### [PROBLEM STATEMENT]
Write the records out again, precisely as they stand.

### [Collection entries]
:::::
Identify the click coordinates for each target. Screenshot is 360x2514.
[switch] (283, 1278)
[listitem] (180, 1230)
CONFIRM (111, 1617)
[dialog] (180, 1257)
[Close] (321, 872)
:::::
### [RESPONSE BELOW]
Identify the click coordinates for each target. Screenshot is 360x2514.
[switch] (283, 1278)
[listitem] (180, 1230)
CONFIRM (111, 1617)
[dialog] (180, 1257)
[Close] (321, 872)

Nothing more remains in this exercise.